2024-07-10 –, If (1.1)
The NetSurvival.jl package brings standard relative survival analysis modeling routines in Julia. Relative survival analysis is a branch of survival analysis where individuals are subject to two competing risks, but the cause of death is unknown, often for data quality reasons. In these circumstances, standard competing risks approaches are unusable and specific estimators and methods are used (e.g. Pohar-Perme net survival estimator, Graffeo's log-rank-type test among others).
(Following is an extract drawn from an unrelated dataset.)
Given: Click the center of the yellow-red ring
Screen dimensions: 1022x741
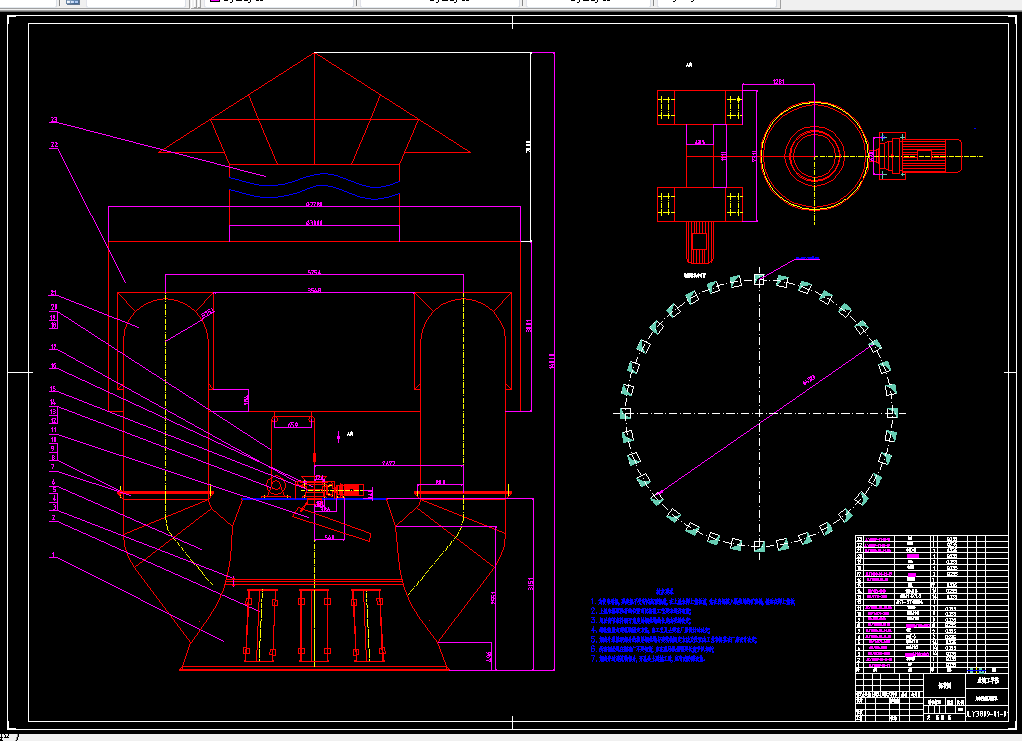Looking at the screenshot, I should pyautogui.click(x=814, y=156).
Data arising from large cancer studies often lack reliable information about the cause of death (supposed binary: death from the studied cancer or from other causes) for each individual. Relative survival analysis is a subfield of survival analysis specifically targeted at this particular type of datasets. The field's goal is to extract survival curves that only takes into account the deaths from cancer, the so-called net survival curves, for comparison purposes between different groups or directly for diagnostic purposes. For that, a few standard estimators were established in the last 50 years, backed by a wide literature.
Standard tools nowadays are composed of R packages, with underlying C and C++ routines, that are hard to read, maintain, and globally use. This package is an attempt to provide a fast, reliable, but most importantly easily maintainable package to implement standard estimators and routines from the field onto the StatsModels.jl
API. Our hope is that the junction with classical modeling API in Julia will allow later extensions of the existing modeling methods, with a simple interface for the practitioners.
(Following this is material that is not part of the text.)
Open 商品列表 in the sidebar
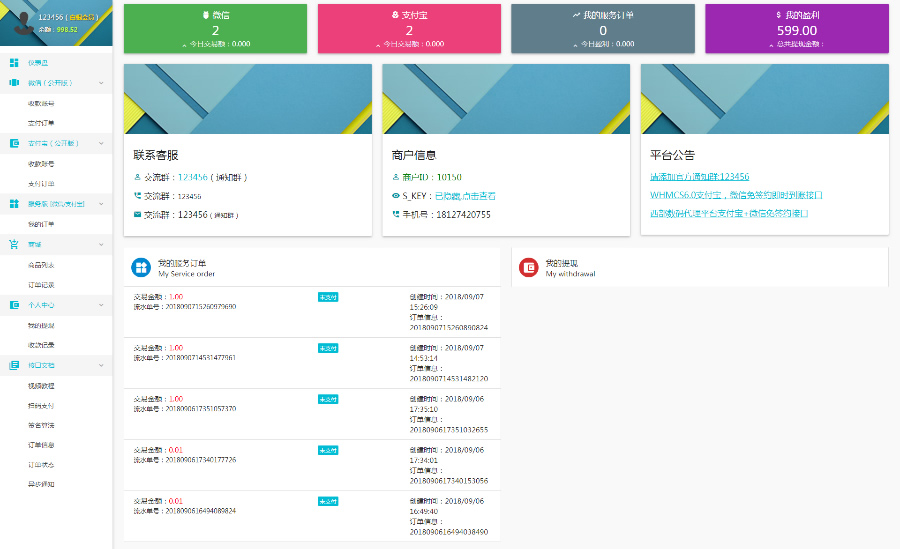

In this talk, we present the current state of the implementation: the few tools and methods that were implemented, their integration into the Julian ecosystem, and we showcase the functionalities and performance of the implemented methods. We particularly note that the use of native Julia allows for concision and readability of the code.
I am currently an associate professor (maitre de conférence) in statistics at the SESSTIM in Marseille (France). Actuary by formation, I focus my researches on high dimensional statistics and dependence structures estimations, with a lot of applications in insurence, reinsurence, and more recently public health. I do have a taste for numerical code and open-source software, and most of my work is freely available on Github.
I am a statistics / data science master's student, currently doing my end of year internship at the SESSTIM in Marseille, France.